Little beauties, I guess waste disposal is not a major problem :lol:


----------



## Oldflyer2 (18 Feb 2006)

Those are little beauties indeed. The one with the white powder inside looks like it might be pipestone. If it is, you can remove that powder with a wet paper towel .

The captive ring is a nice touch as well.

Well done.

Tom


----------



## RATWOOD (18 Feb 2006)

hi thank you for your comments they are about 25mm
I do not know what wood as it was laying in the shop
the one by the mouse and mousemat is corian


----------



## SketchUp Guru (20 Feb 2006)

Pretty amazing. I'd like to see the dining room table you made from the was from that center goblet.


----------



## La Truciolara (28 Feb 2006)

COngratulation!
It is far more difficult to turn so little object than big ones.
Super production!
In addition I guess you are quickly done with the swiping off the floor from your shavings :lol:


----------



## RATWOOD (29 Jan 2007)

Hi I have been playing on my lathe again. The first turning I have done since october 06













comments and criticism however harsh will be greatly appreciated


----------



## Bodrighy (29 Jan 2007)

One criticism. Could you please not make me feel stupid. I was looking around for some wood to turn and thought I had none worth working on. Now I'm going to have to go to the kindling box and dig all that scrap out again! :x

They are really beautiful and look much more difficult to do than bigger stuff. I have access to dental picks and things, I wonder if they can be adapted to tiny turning tools, not sure what the steel is like, anyone know?

Pete


----------



## DaveL (29 Jan 2007)

Hi Ratwood

Nice looking pieces.8) 

You have been talking to oldsoke too much, Graham makes loverly things from wood I would use to light the wood burner with.


----------



## RATWOOD (29 Jan 2007)

HI pete
I use standard turning tools and a drill, to drill the center of the goblet
wood cost money :lol: :lol:


----------



## Anonymous (29 Jan 2007)

Hi Ratwood... good to see you're back at the lathe... don't know where you are in Northants but if you fancy calling in anytime... just small talk :wink: 

Dave, ....woodburner..... !!

Pete, you can make a tidy little hook shaped tool, for turning captive rings on miniatures, from some styles of dental pick... in mini turning the quality of the steel is not quite so important as with the big stuff (that's anythinh over 20mm :lol: )


----------



## RATWOOD (29 Jan 2007)

Hi Graham 
I am in the south of the county

Chris


----------



## Anonymous (29 Jan 2007)

Chris, I remember the days when Peterborough _was_ in Northants!!!

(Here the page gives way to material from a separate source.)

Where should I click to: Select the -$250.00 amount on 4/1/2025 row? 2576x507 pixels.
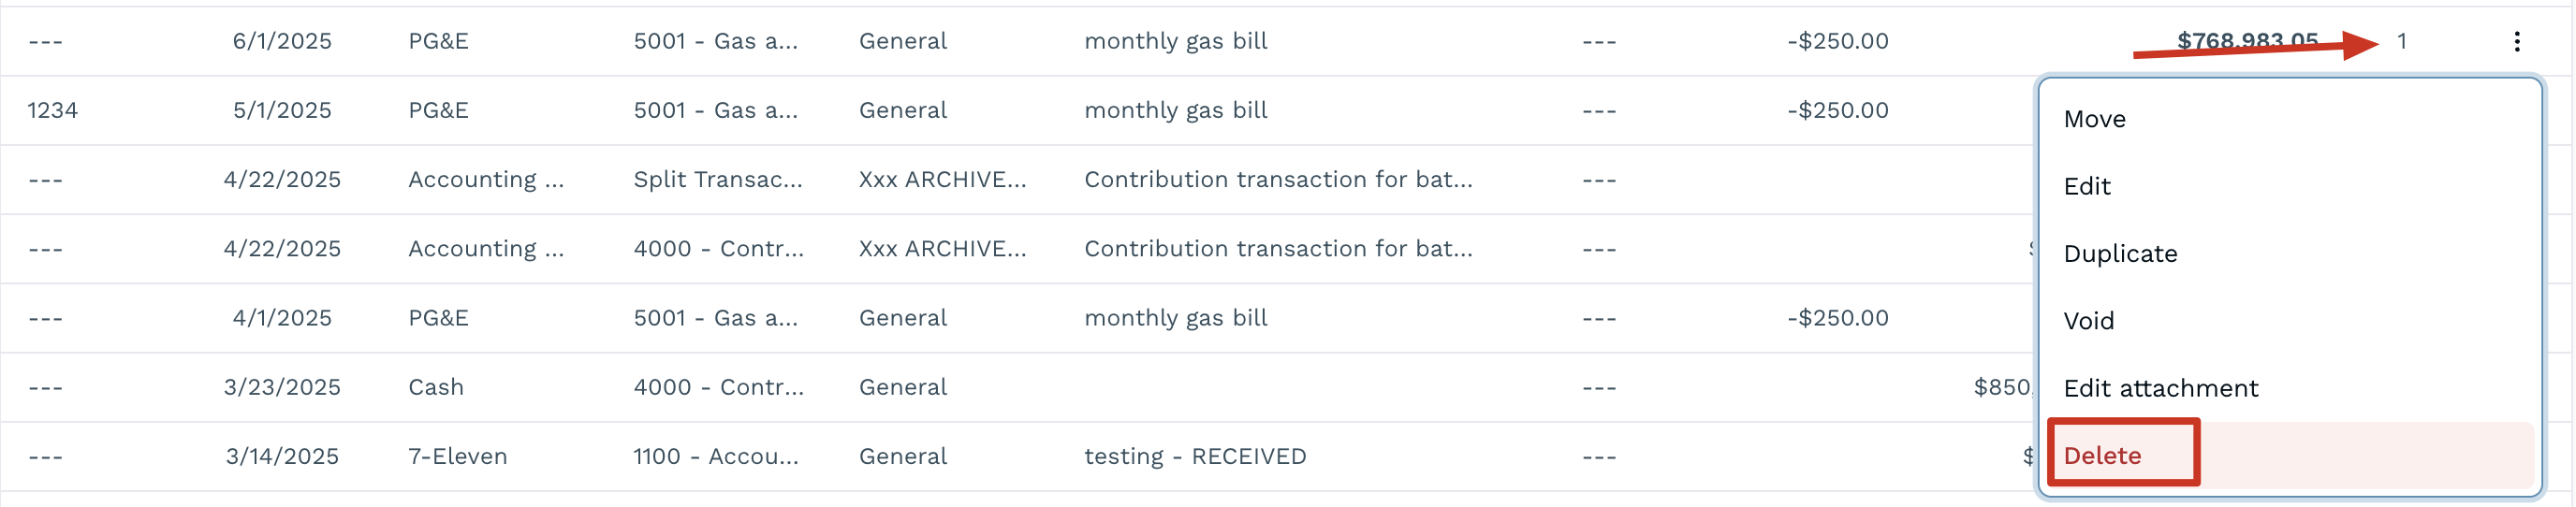(1837, 318)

pm me if you're interested...


----------



## Bodrighy (29 Jan 2007)

oldsoke":17u60na2 said:


> Pete, you can make a tidy little hook shaped tool, for turning captive rings on miniatures, from some styles of dental pick... in mini turning the quality of the steel is not quite so important as with the big stuff (that's anythinh over 20mm :lol: )



I presume you put a decent handle on them first, the small diameter of the pick would be pretty difficult to grasp. One of the ones I've got is double ended as well, could be dangerous if it digs!!! See image below.




The yellow thing is a biro not a pick, for size comparison :lol: 
Pete


----------



## Anonymous (29 Jan 2007)

The double ended types are great... cut though the middle = bogof :lol: 

The bottom (sorry, I know you have problems with them :wink: ) one would make a captive ring tool or a mini skew... suitably handled (next time you see Ashley Iles stand at a show, ask for their reject handles... the ones they use for carver's tools) ...4 for a £ ...a year or so ago.


----------



## Alf (30 Jan 2007)

oldsoke":1p7blldv said:


> next time you see Ashley Iles stand at a show, ask for their reject handles... the ones they use for carver's tools) ...4 for a £ ...a tear or so ago.


_Gott in himmel!_ You're *turners*, you have *lathes* - you can *make them*. ](*,) Ack, here I am trying to convince the latheless that doesn't mean they can't make handles and here are the lathed _buying them_. I'm going in a corner and sobbing now...  

Cheers, Alf


----------



## NickWelford (30 Jan 2007)

I'll second Alf's comment there.
Also, I use 3 inch masonry nails ground down to small skews and ring tools - just hammer the nail into your freshly turned handle, cut off the head and grind a profile - works a treat, and pretty cheap.


----------



## Anonymous (30 Jan 2007)

Ach du liebe chrysake!

The brass ferrules cost almost as much as a reject handle... OK, they're not as pretty as custom turned handles but they still work :wink: 
(you can come out of the corner now alf :lol: )

Nick you're quite right about the masonry nails but... silver steel rod is only a few pence more and offers a variety of diameters... and possibilities. Cromwell Tools is about the cheapest place in Pbro...


----------



## NickWelford (30 Jan 2007)

Brass ferrules? What's wrong with scrap copper pipe? Need 22mm though.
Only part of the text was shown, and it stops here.